● **YOUR INSTRUCTIONS**: Leaving out the pictures, return each line of the entries from the first through the line with "Click the Instagram logo in header", and only those lines.

● **DATA FOR THIS EXERCISE**:
▶
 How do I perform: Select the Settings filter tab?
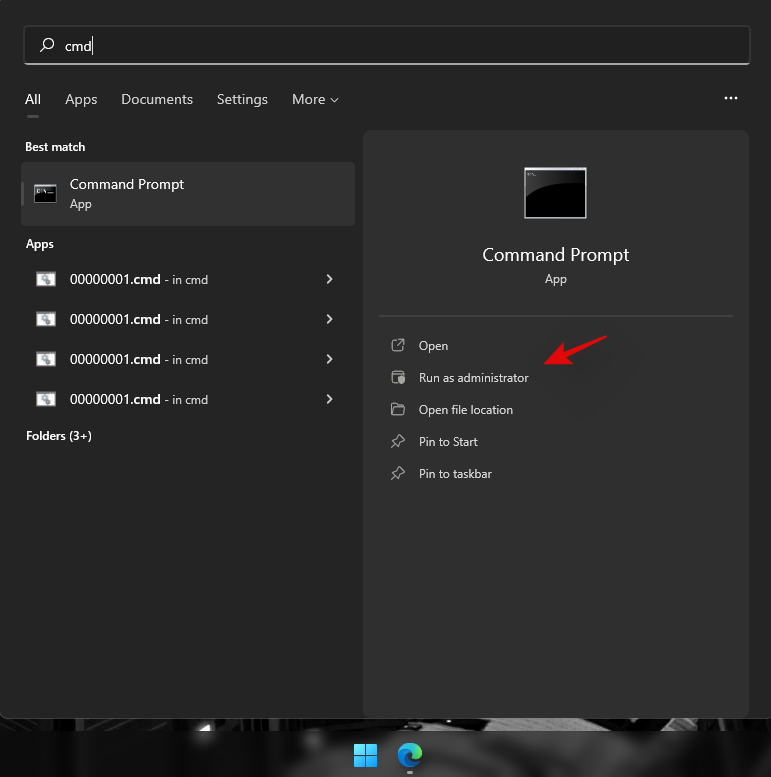[242, 99]
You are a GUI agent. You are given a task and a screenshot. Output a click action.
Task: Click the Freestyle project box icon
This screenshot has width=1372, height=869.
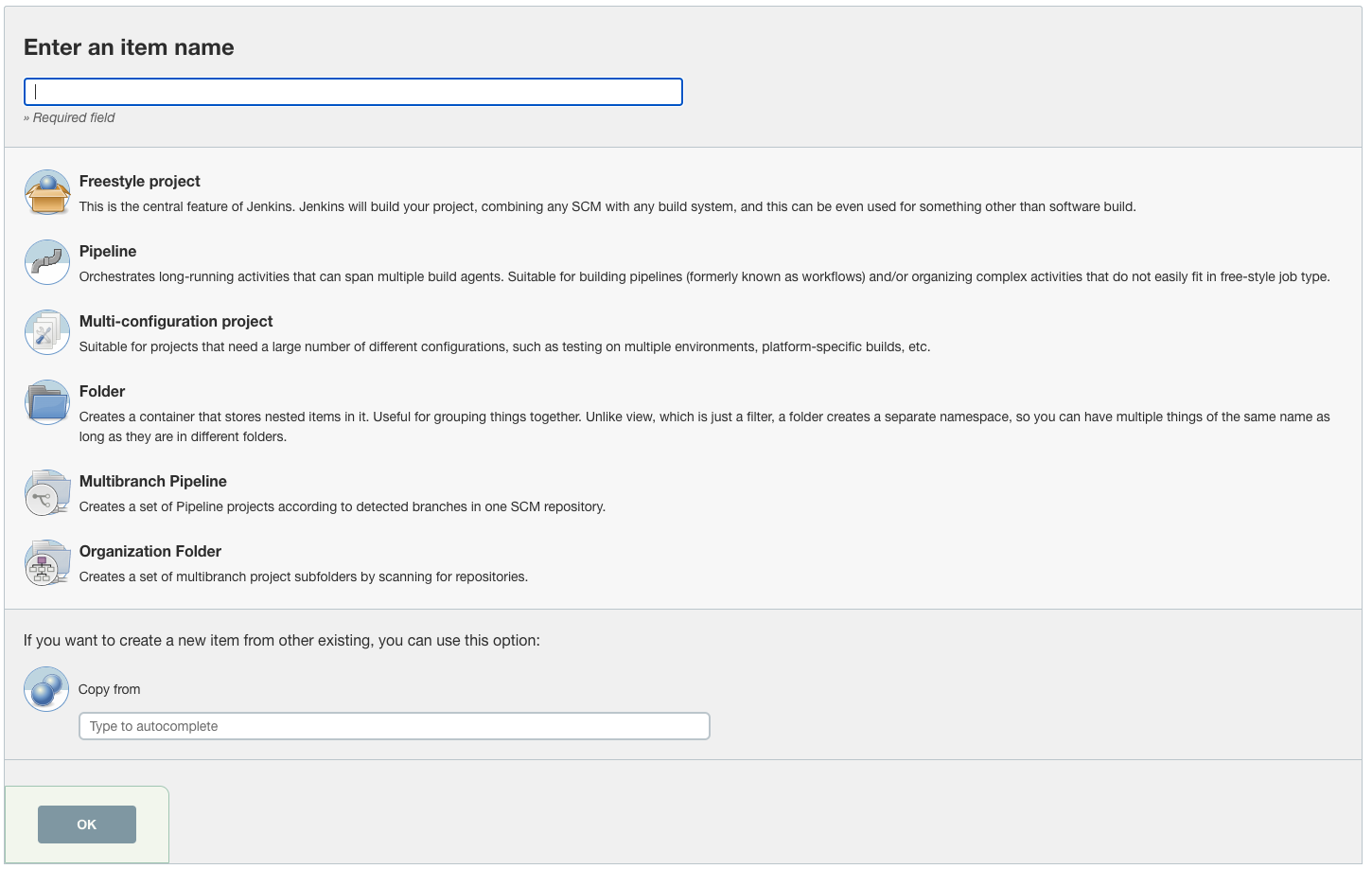point(46,192)
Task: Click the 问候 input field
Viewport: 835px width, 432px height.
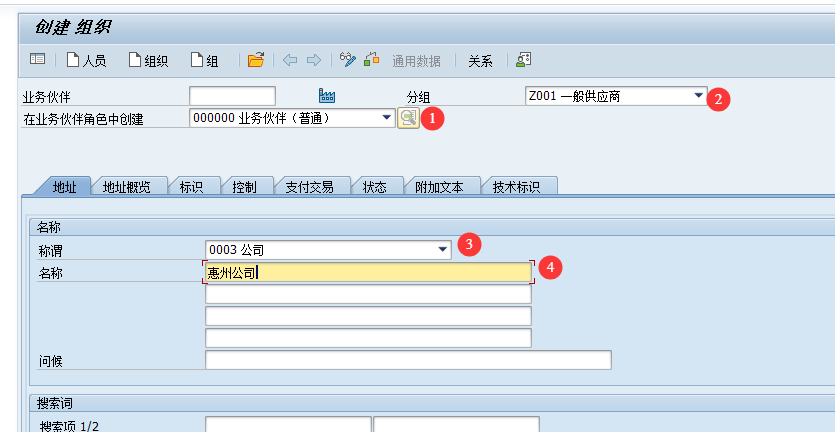Action: point(407,360)
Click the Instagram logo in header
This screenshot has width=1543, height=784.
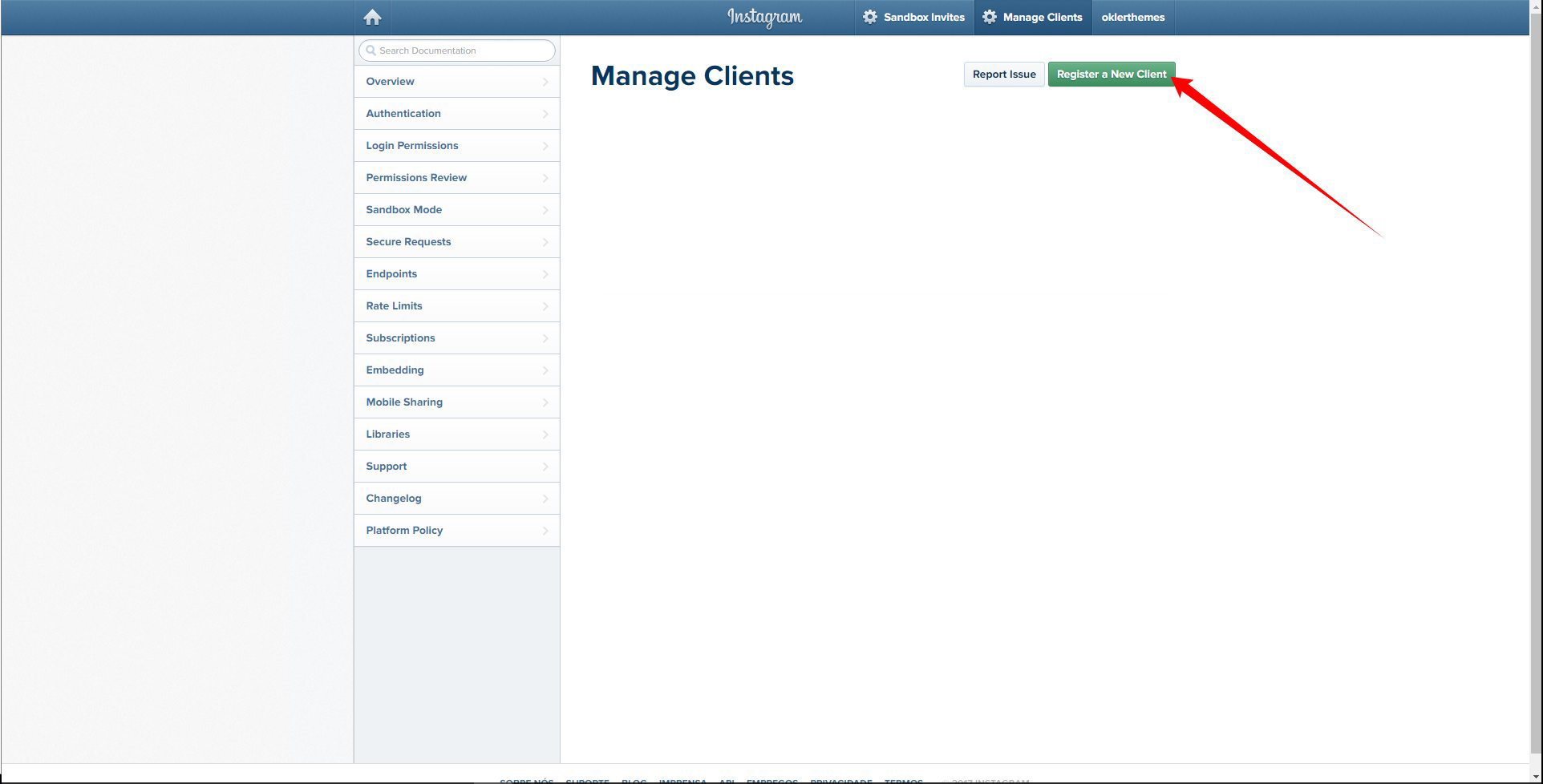coord(764,17)
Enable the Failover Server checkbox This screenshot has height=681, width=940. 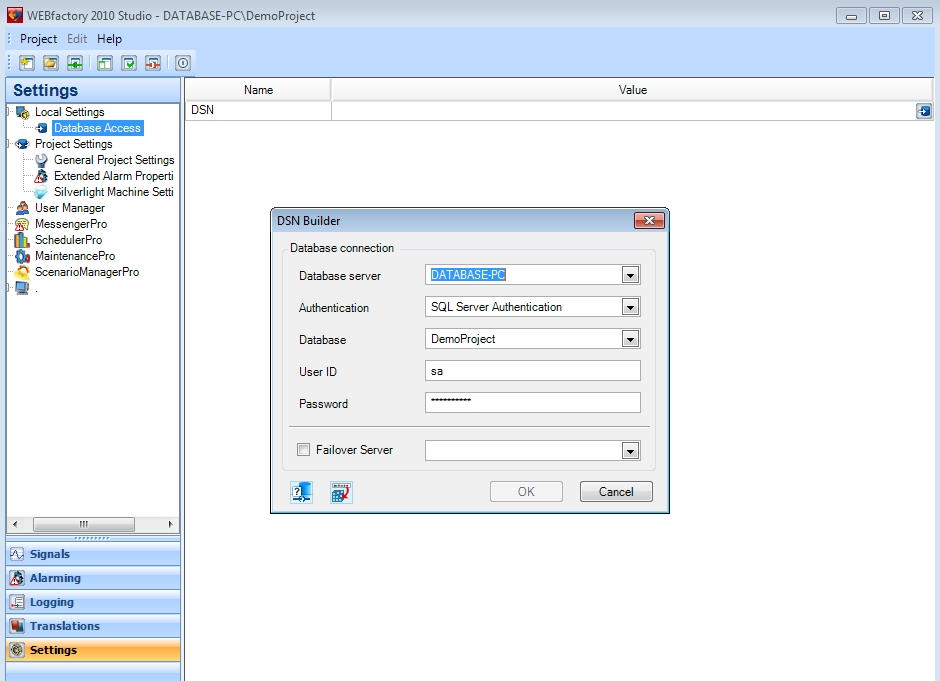pos(304,451)
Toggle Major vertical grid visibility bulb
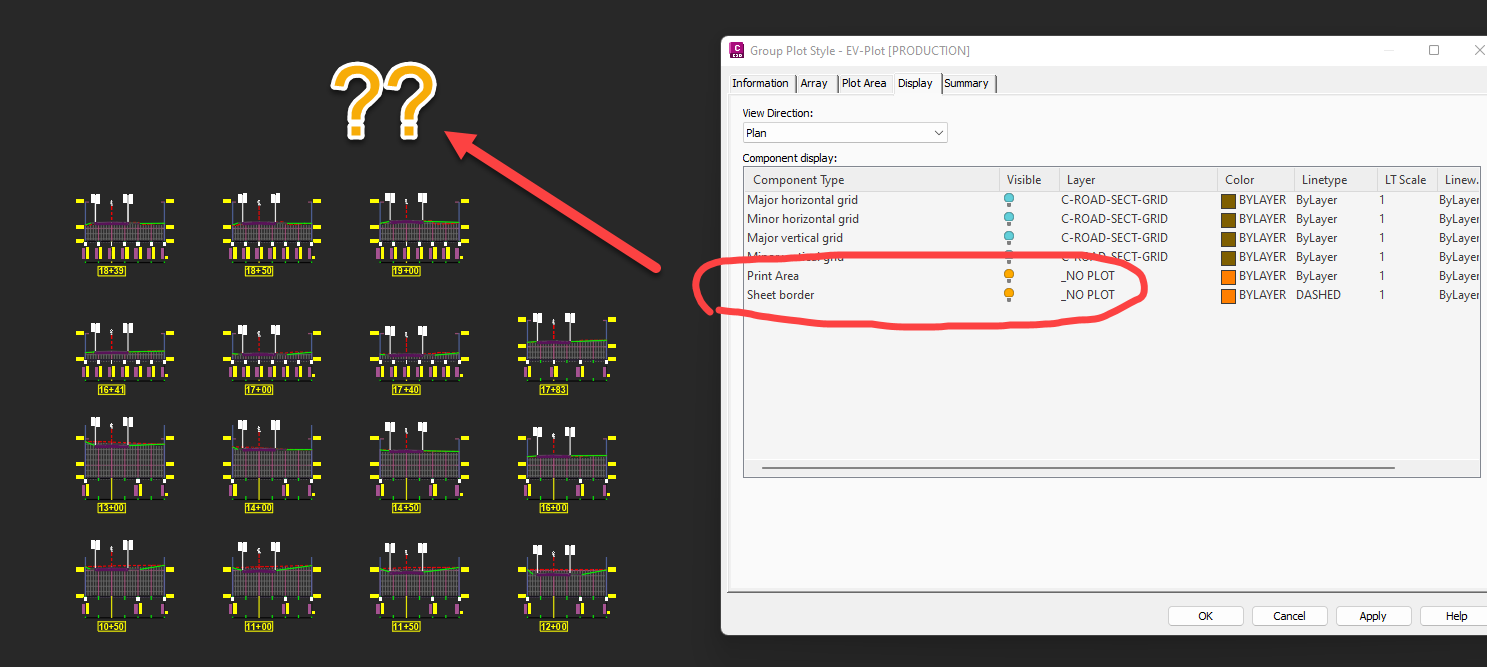The width and height of the screenshot is (1487, 667). [1009, 237]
◀
● **EXERCISE RESPONSE**:
 How do I perform: Select the Settings filter tab?
[242, 99]
You are a GUI agent. You are given a task and a screenshot. Output a click action.
Task: Click the Freestyle project box icon
This screenshot has width=1372, height=869.
point(46,192)
Task: Click the 问候 input field
Viewport: 835px width, 432px height.
Action: point(407,360)
Click the Instagram logo in header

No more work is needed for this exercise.